Today is the long awaited day that employers can begin to lodge their claims with HMRC to cover the cost of furloughing qualifying employees. It was a tall order for HMRC to build the technology in the short time available to handle the potentially massive volume of claims. Initially, the Treasury thought some 2-3 million claims would occur (I’m assuming this must mean 1 claim = 1 employee). However, early estimates showed that there were in fact 3 times that number registered, and I wouldn’t mind betting that there will be considerably more again. In the payrolls we process, we have seen 63% furlough staff in March. We expect that number to increase.
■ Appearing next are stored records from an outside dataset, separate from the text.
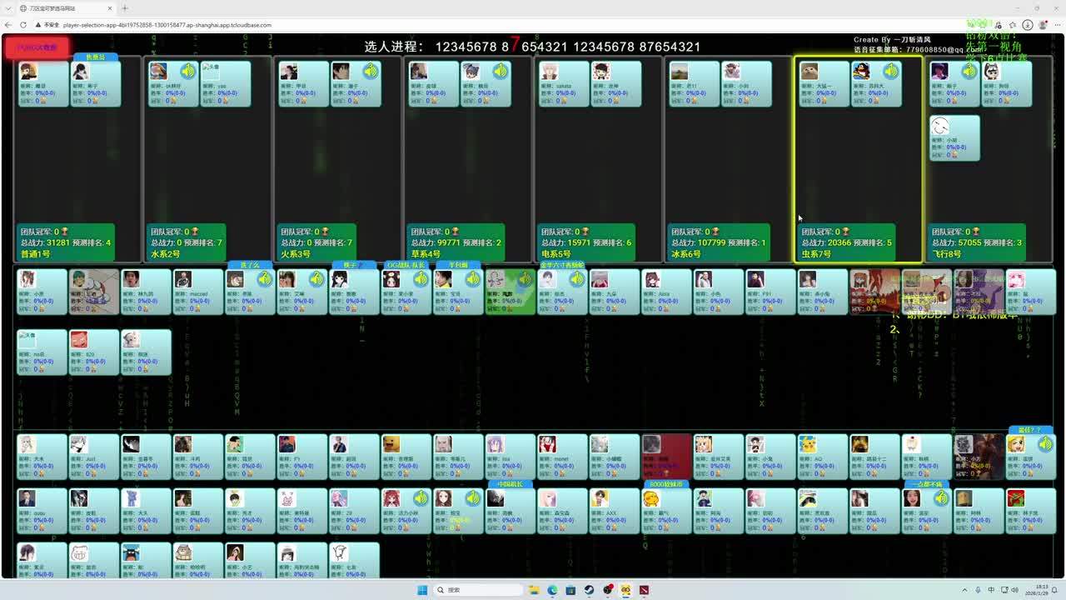Open the browser downloads icon
The image size is (1066, 600).
[1028, 25]
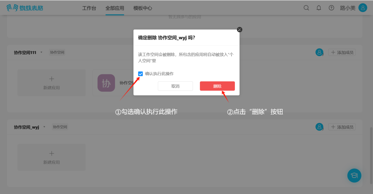Expand the 协作空间111 dropdown arrow

(x=41, y=52)
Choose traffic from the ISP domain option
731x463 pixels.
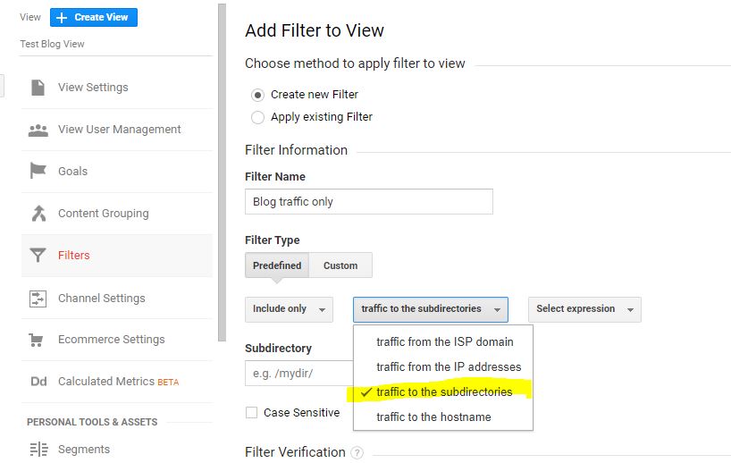443,341
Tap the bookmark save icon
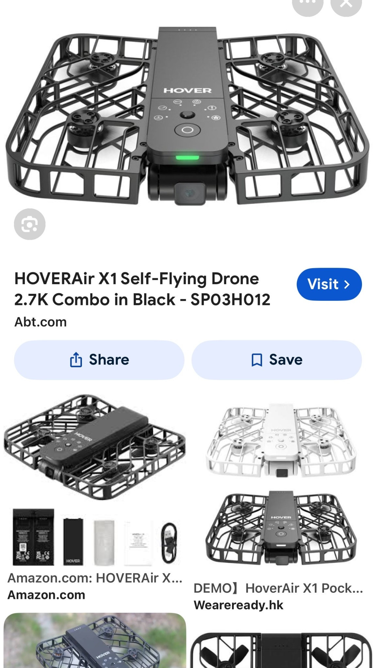This screenshot has height=668, width=376. click(x=257, y=360)
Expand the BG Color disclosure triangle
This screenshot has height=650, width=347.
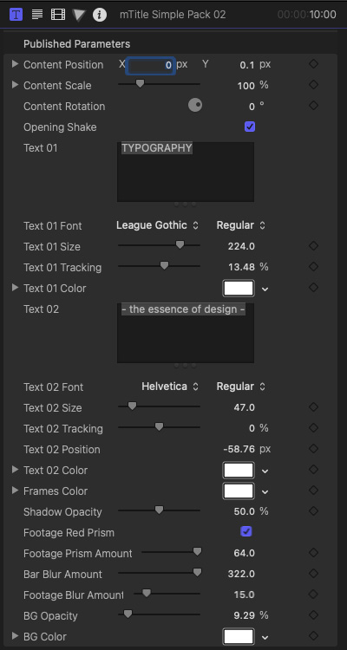pyautogui.click(x=16, y=636)
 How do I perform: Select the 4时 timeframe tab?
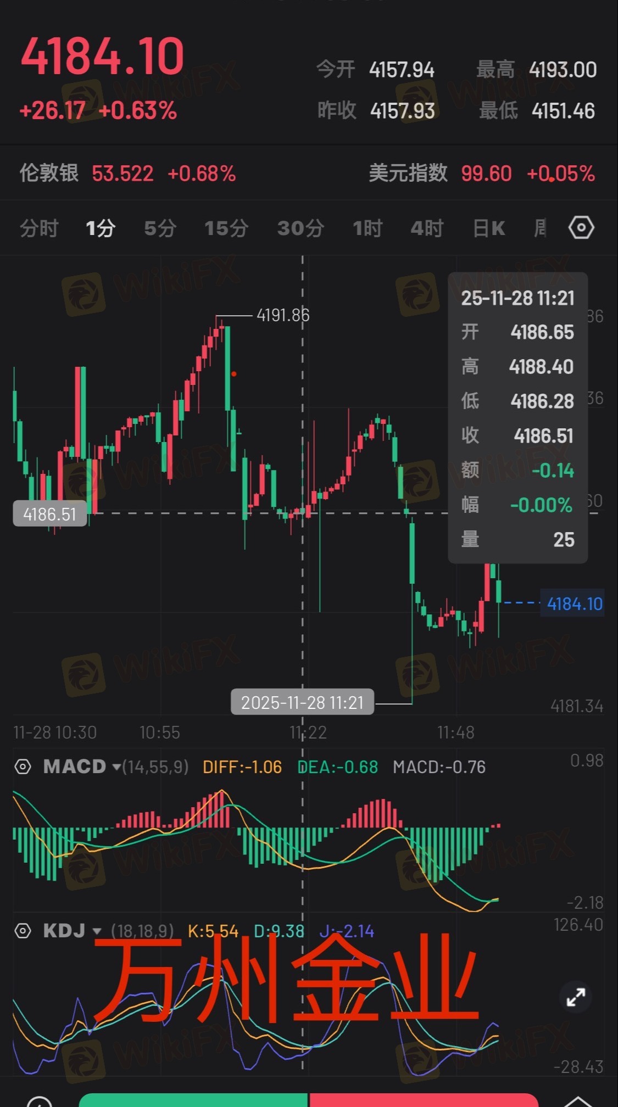coord(427,228)
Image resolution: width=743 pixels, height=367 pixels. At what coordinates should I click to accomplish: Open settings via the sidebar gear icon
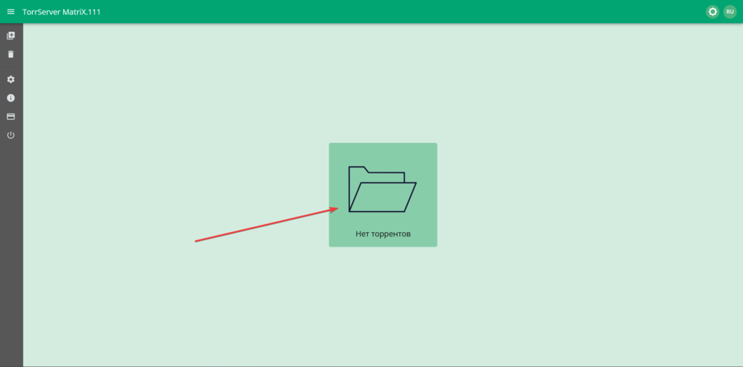tap(11, 79)
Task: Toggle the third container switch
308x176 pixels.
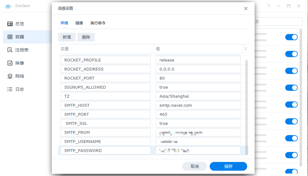Action: (x=291, y=71)
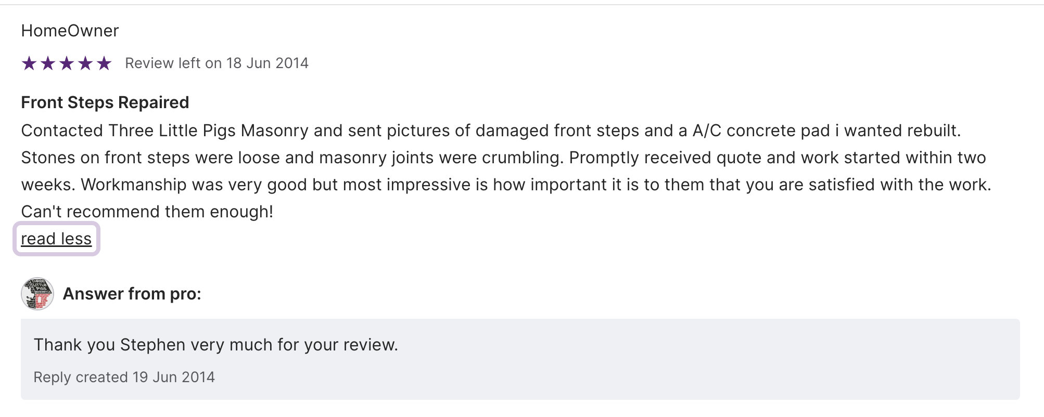Click the "Review left on 18 Jun 2014" date
The image size is (1044, 417).
217,63
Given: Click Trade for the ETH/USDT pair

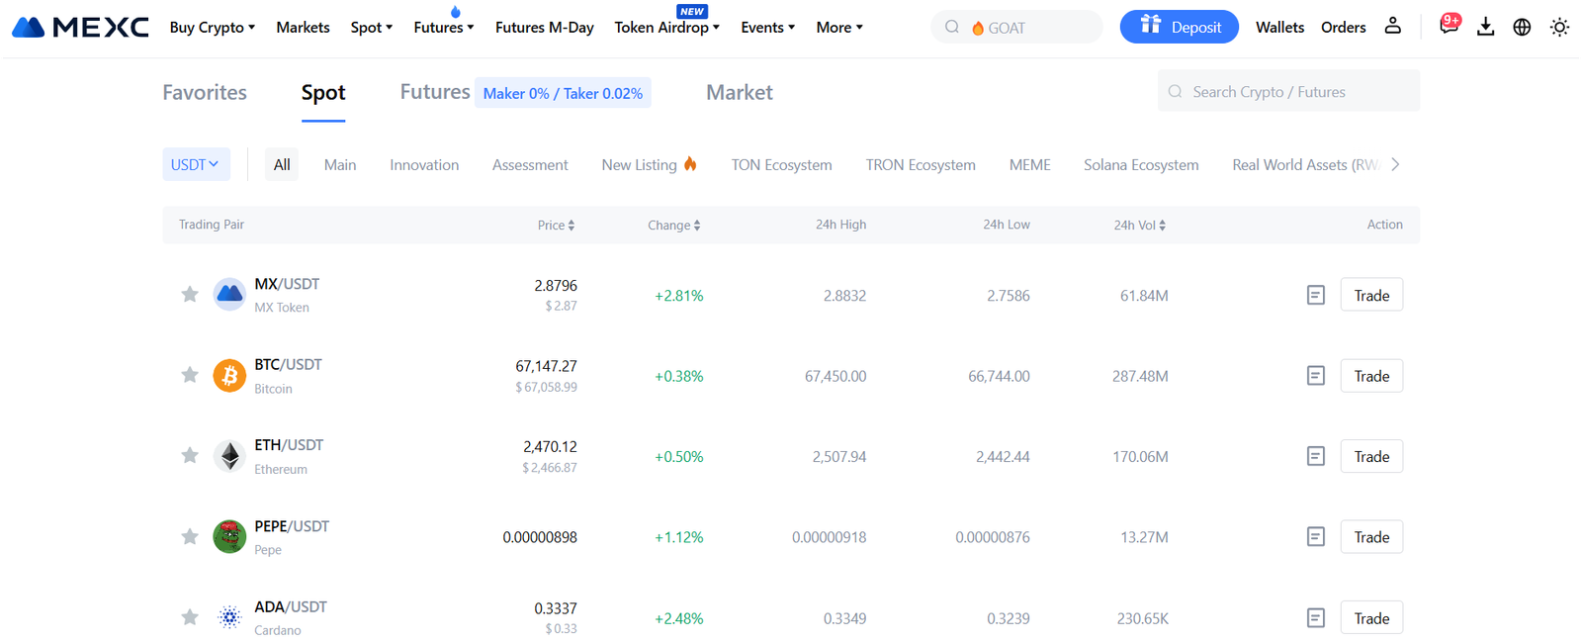Looking at the screenshot, I should [x=1371, y=456].
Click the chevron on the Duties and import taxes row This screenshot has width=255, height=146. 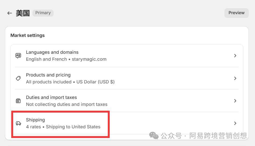(x=235, y=101)
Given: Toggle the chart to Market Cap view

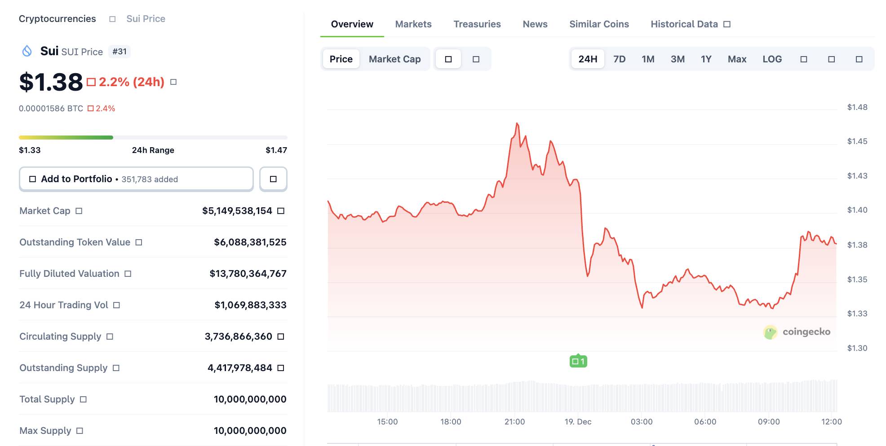Looking at the screenshot, I should click(x=394, y=59).
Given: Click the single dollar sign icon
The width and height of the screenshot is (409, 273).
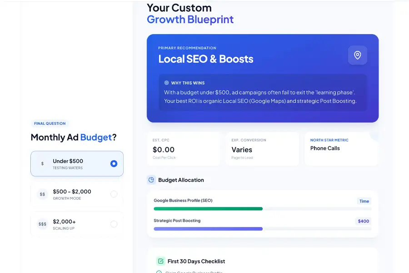Looking at the screenshot, I should pyautogui.click(x=42, y=164).
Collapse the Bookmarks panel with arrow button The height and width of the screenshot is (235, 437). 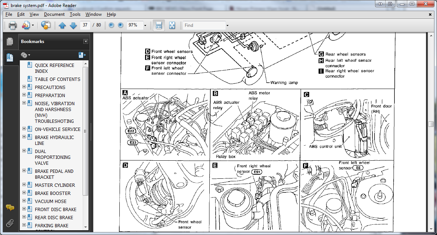point(86,42)
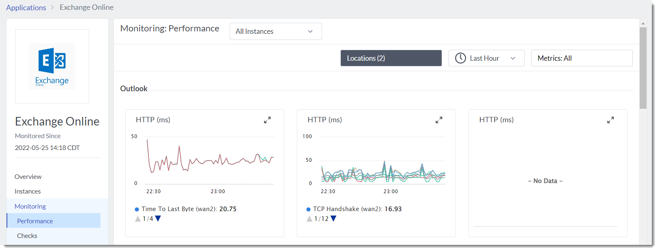
Task: Click the up triangle in the 1/12 legend pager
Action: 309,219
It will come as no surprise, that once the Portal opened at 0800hrs today, it had crashed by 0830hrs. There was bound to be a massive rush. We have all had to learn a little bit of patience just recently and hopefully we are all appreciating the fact that time, to some degree, is on our side. With estimates of processing 500,000 claims an hour, that should be enough to get the information lodged in good time. We also anticipate it will be open for 24 hours a day, and that coupled with the fact that we don’t have to stand silently in a queue in a car park 2 meters from the next person means we can, in fact, lodge the claims at almost anytime to suit us. The process has begun and another lifeline is being thrown into the economy, we can allow our confidences to be lifted.
Marginal furlough claims
Before taking another breath, I need to make this explicitly clear that I am not supposing anyone does anything we know to be illegal. Got that? But what we are seeing is that in some areas there is a lack of clarity as regards to precisely how the claim process applies to certain types of employee, or employees remunerated in a certain way. If we take a big step backwards, the spirit of the Job Retention Scheme legislation is to encourage employers to put employees onto furlough rather than make redundant. That’s the big picture view and there are bound to be some areas where claimants will push the boundaries beyond the Governments intention. But in ‘marginal’ cases we believe it would be better to make the claim than not. In so doing, it would be advisable to log the reasons why the claim was made, any guidance that you have relied upon, and how by your interpretation what leads you to believe why the claim can be made. This information will be very helpful to you should the Furlough Claim Police come knocking on your door at some point in the future. Clearly, HMRC already have several checks in place to avoid fraudulent claims, but there is no indication at this stage, of any penalties should a claim be made that subsequently turns out to be disallowed.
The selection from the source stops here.